Harvey Keitel, Sónia Braga, Joaquim de Almeida e Lúcia Moniz são alguns dos atores que integram o filme “Fátima”, coprodução norte-americana e portuguesa do cineasta italiano Marco Pontecorvo, que estava prevista chegar às salas de cinema em Portugal a 13 de agosto, mas que a distribuidora, a escassas horas desta data, voltou a adiar. (O texto que se segue revela algumas partes da narrativa.)
Stephanie Gil, Madalena Aragão e Sónia Braga (Lúcia), Alejandra Howard e Maria Marques (Jacinta), Jorge Lamelas (Francisco), Joana Ribeiro (Maria) também fazem parte da película de 113 minutos, juntamente com Catarina Mira, Ana Moreira, Alba Baptista, João Arrais, Dinarte Freitas, Laura Frederico, Carla Chambel, e Ivo Alexandre, entre outros.
«Naquele momento horrível – e nós também estamos a viver um momento horrível –, com a primeira guerra mundial a acontecer, com todas aquelas pessoas na pobreza, doença e tudo o mais, Lúcia conseguiu, com a sua força e as suas crenças, reunir 70 mil pessoas, ou algo como isso, para rezar pela paz», destaca o cineasta.

Tarefa:
Como fica o texto sobre o filme Fátima desde "Stephanie Gil, Madalena" até "destaca o cineasta.", inclusive, se trocar "pobreza" por "miséria"?

Dados extraídos:
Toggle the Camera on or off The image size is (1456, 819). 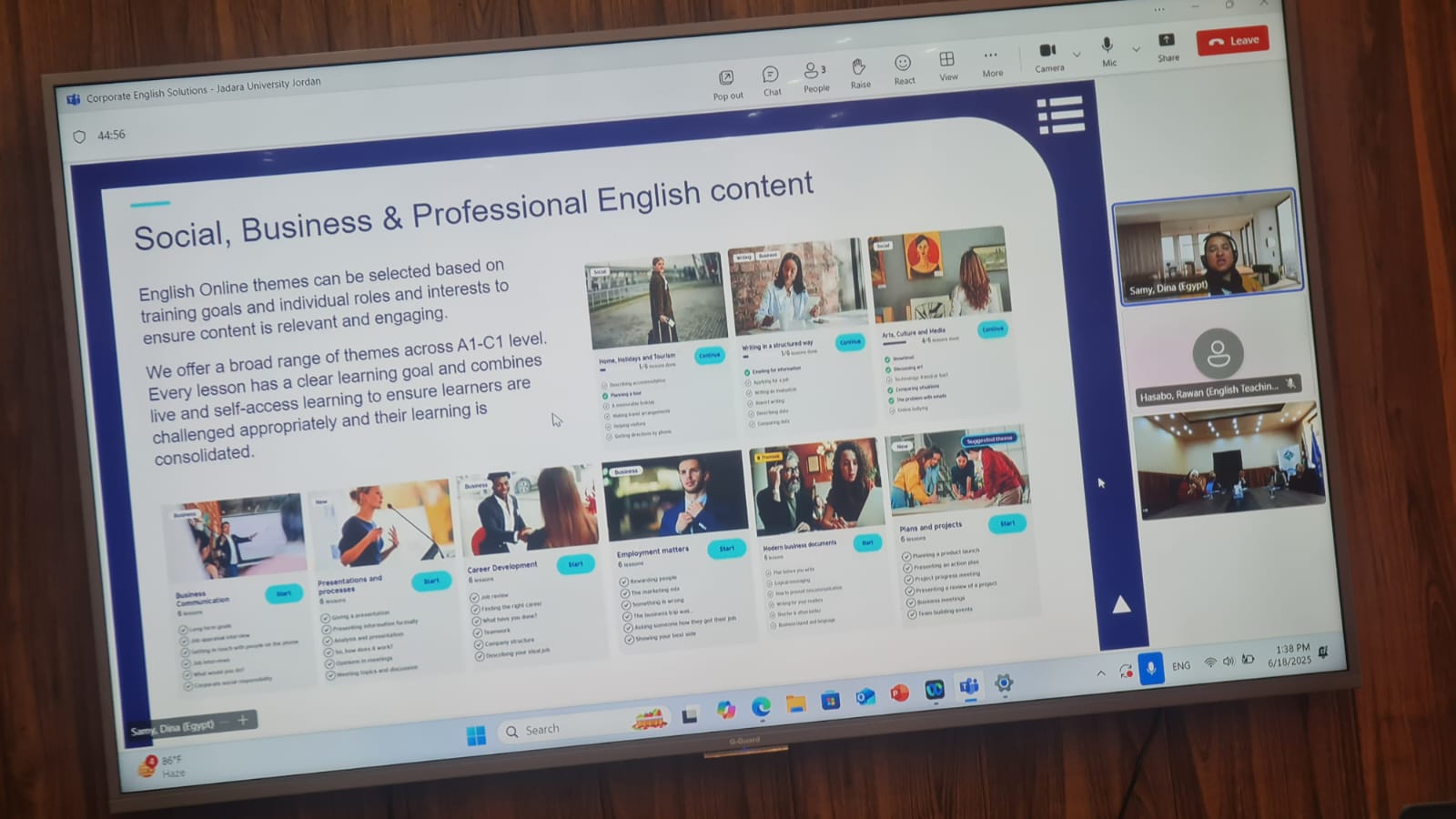coord(1047,55)
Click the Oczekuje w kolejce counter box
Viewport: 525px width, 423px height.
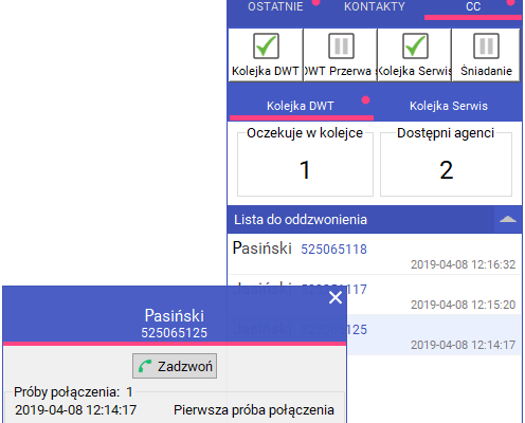(x=305, y=163)
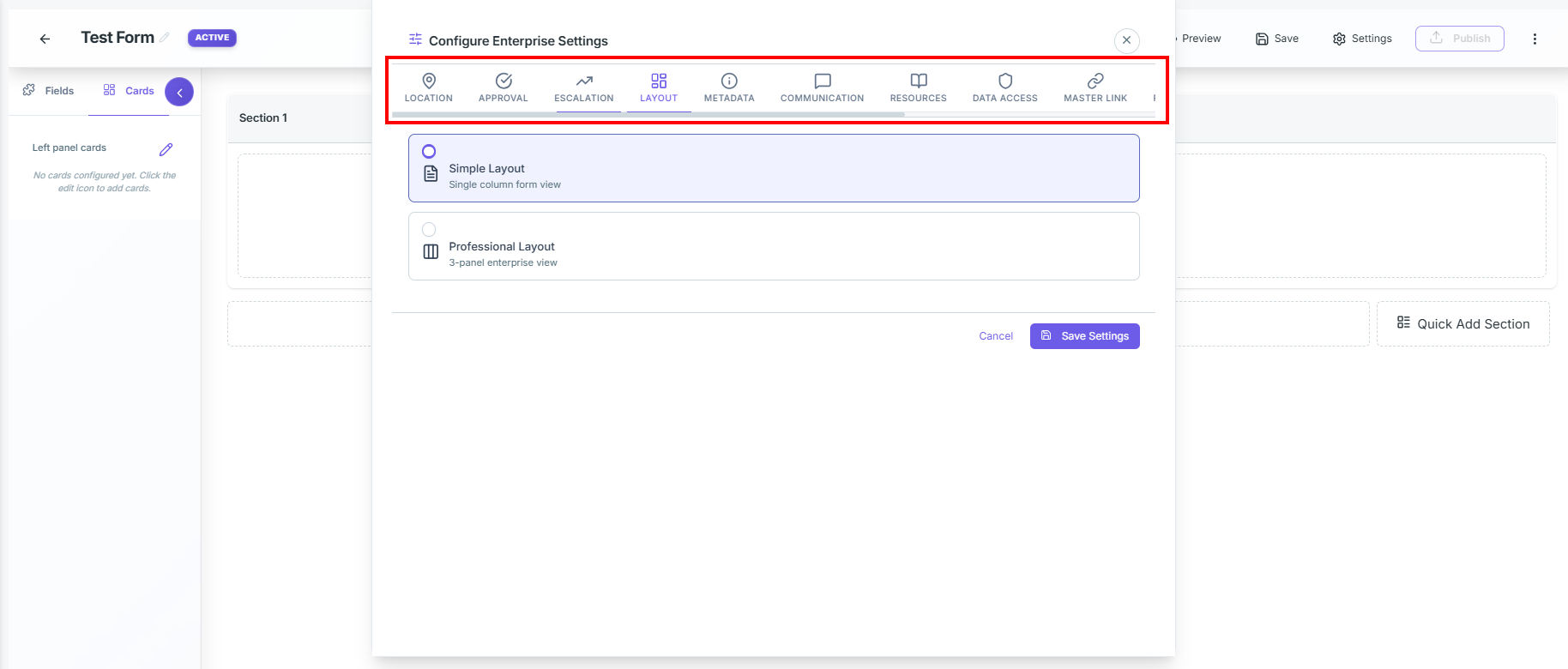The height and width of the screenshot is (669, 1568).
Task: Click the Master Link chain icon
Action: [x=1095, y=81]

Resposta esperada:
Stephanie Gil, Madalena Aragão e Sónia Braga (Lúcia), Alejandra Howard e Maria Marques (Jacinta), Jorge Lamelas (Francisco), Joana Ribeiro (Maria) também fazem parte da película de 113 minutos, juntamente com Catarina Mira, Ana Moreira, Alba Baptista, João Arrais, Dinarte Freitas, Laura Frederico, Carla Chambel, e Ivo Alexandre, entre outros.
«Naquele momento horrível – e nós também estamos a viver um momento horrível –, com a primeira guerra mundial a acontecer, com todas aquelas pessoas na miséria, doença e tudo o mais, Lúcia conseguiu, com a sua força e as suas crenças, reunir 70 mil pessoas, ou algo como isso, para rezar pela paz», destaca o cineasta.